[Stored data entries]
################

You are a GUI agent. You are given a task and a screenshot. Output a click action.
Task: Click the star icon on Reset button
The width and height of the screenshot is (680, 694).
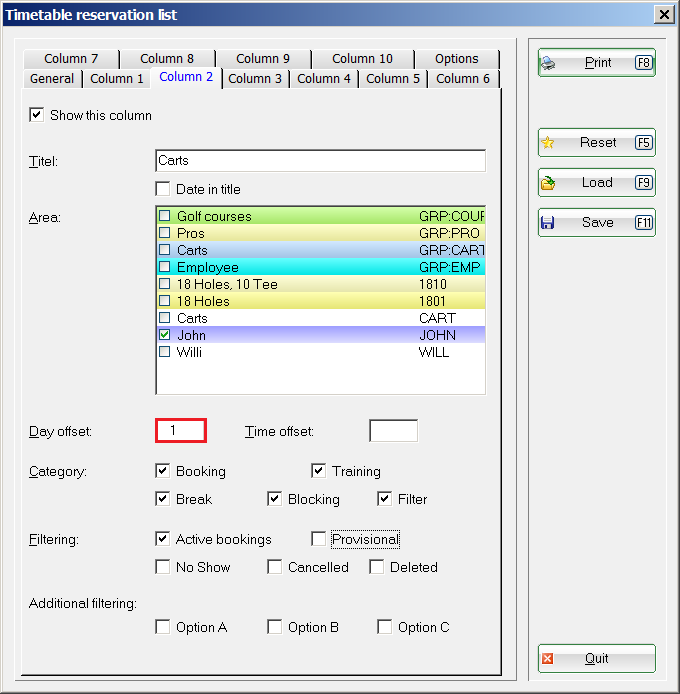pos(548,143)
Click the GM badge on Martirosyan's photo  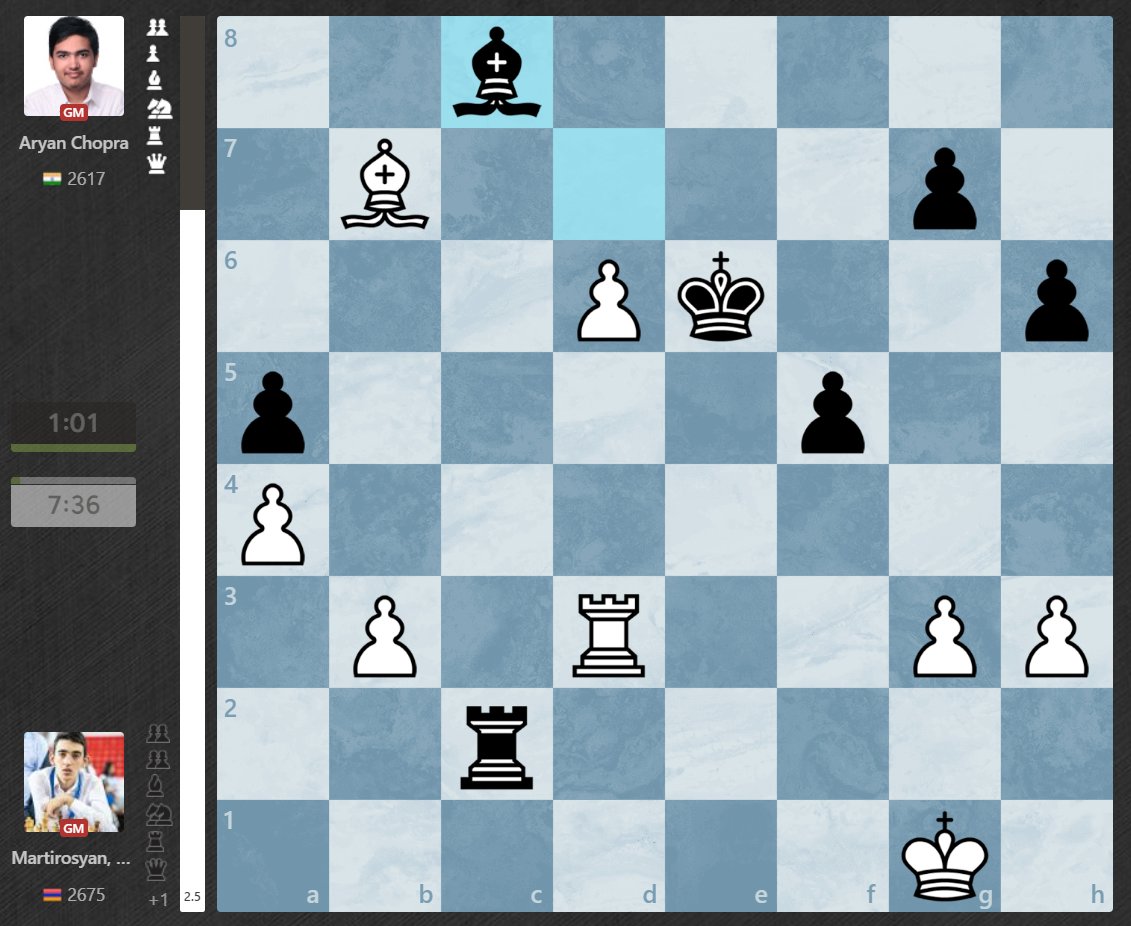(x=74, y=828)
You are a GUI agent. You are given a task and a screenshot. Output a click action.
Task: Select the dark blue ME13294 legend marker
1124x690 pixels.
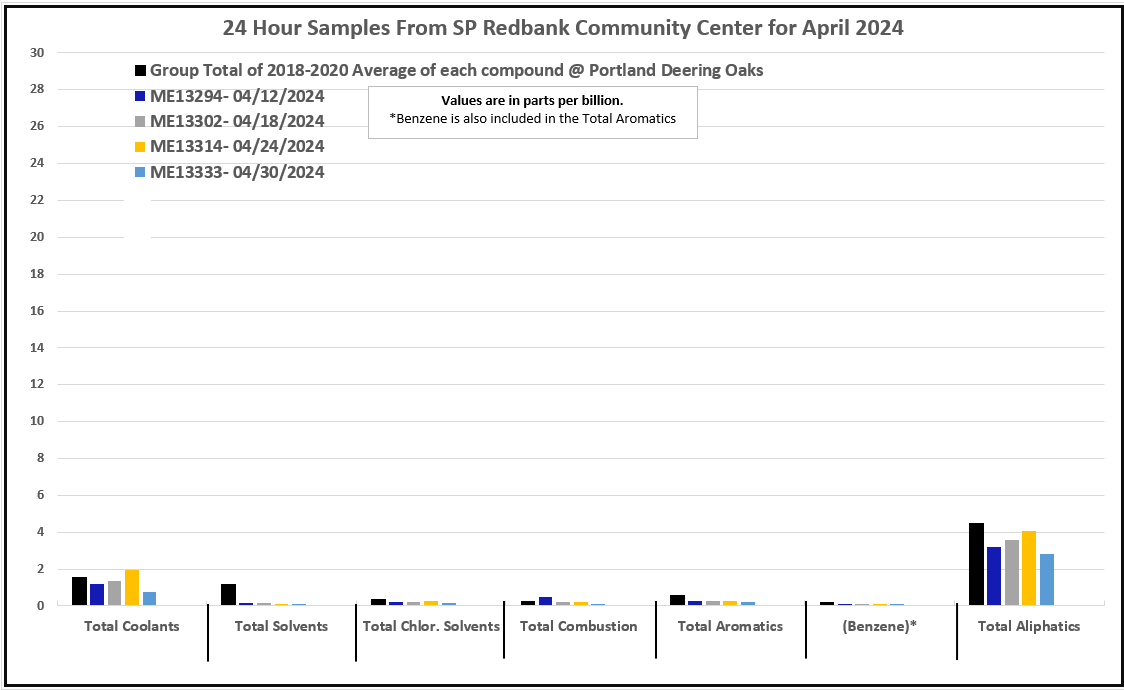click(141, 97)
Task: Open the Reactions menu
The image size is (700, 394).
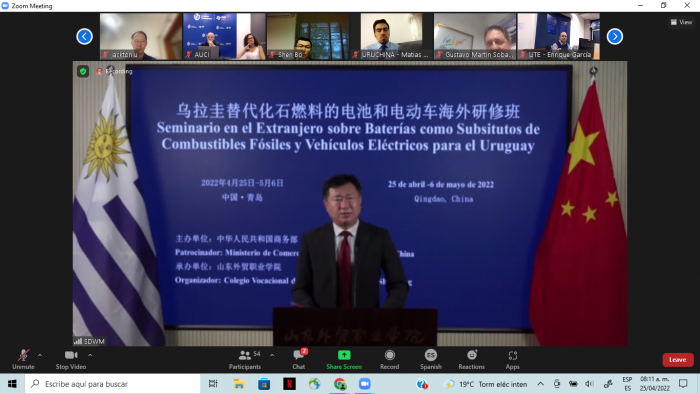Action: 471,359
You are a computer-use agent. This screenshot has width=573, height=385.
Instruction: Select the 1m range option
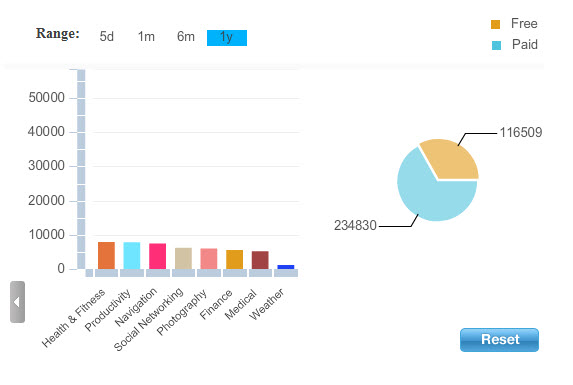coord(146,37)
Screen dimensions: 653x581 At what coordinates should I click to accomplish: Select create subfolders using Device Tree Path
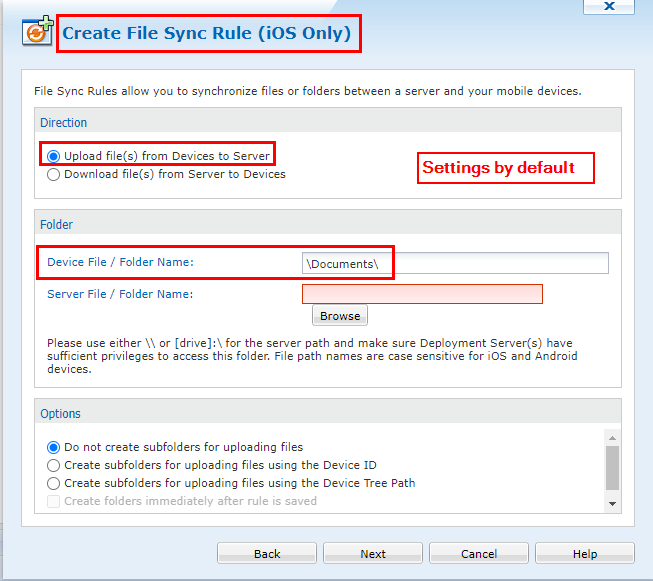(54, 483)
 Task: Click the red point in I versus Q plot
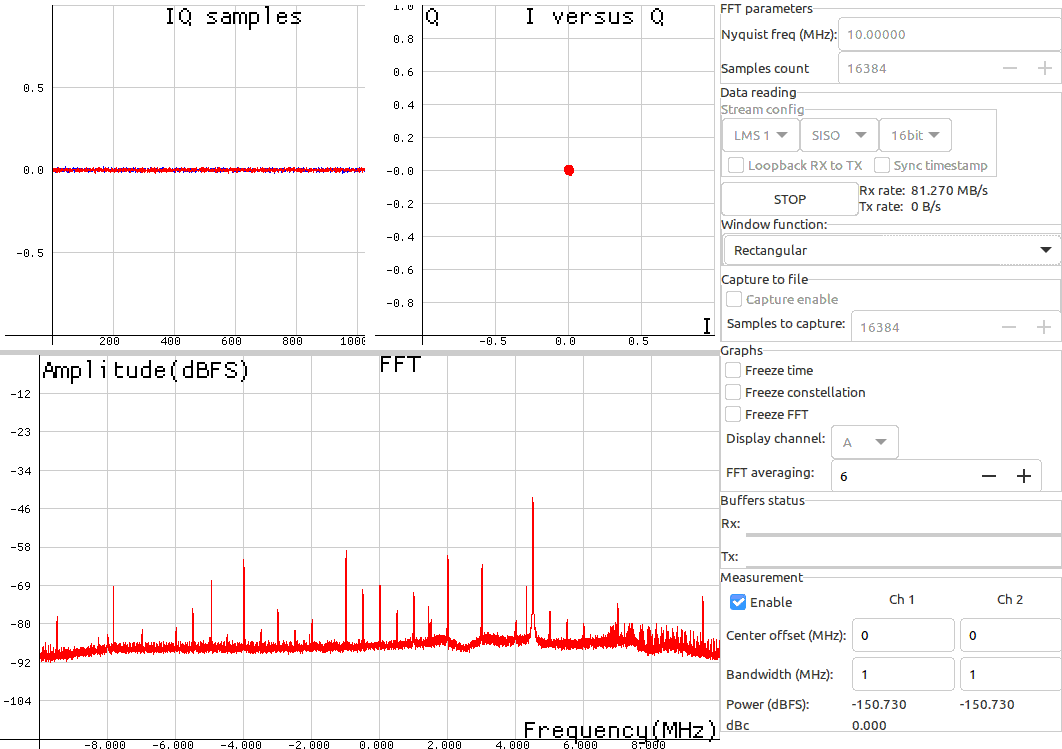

################

» Instructions to follow: Pictures stay out. Copy exactly, and only, the lines from the one containing "The image size is (700, 394)." through the end of the data.

» Task response:
The image size is (700, 394).
Action: 471,359
You are a computer-use agent. This screenshot has width=573, height=385.
Instruction: Select the 1m range option
coord(146,37)
Screen dimensions: 653x581 At what coordinates should I click to accomplish: Select create subfolders using Device Tree Path
(54, 483)
 Task: Click the red point in I versus Q plot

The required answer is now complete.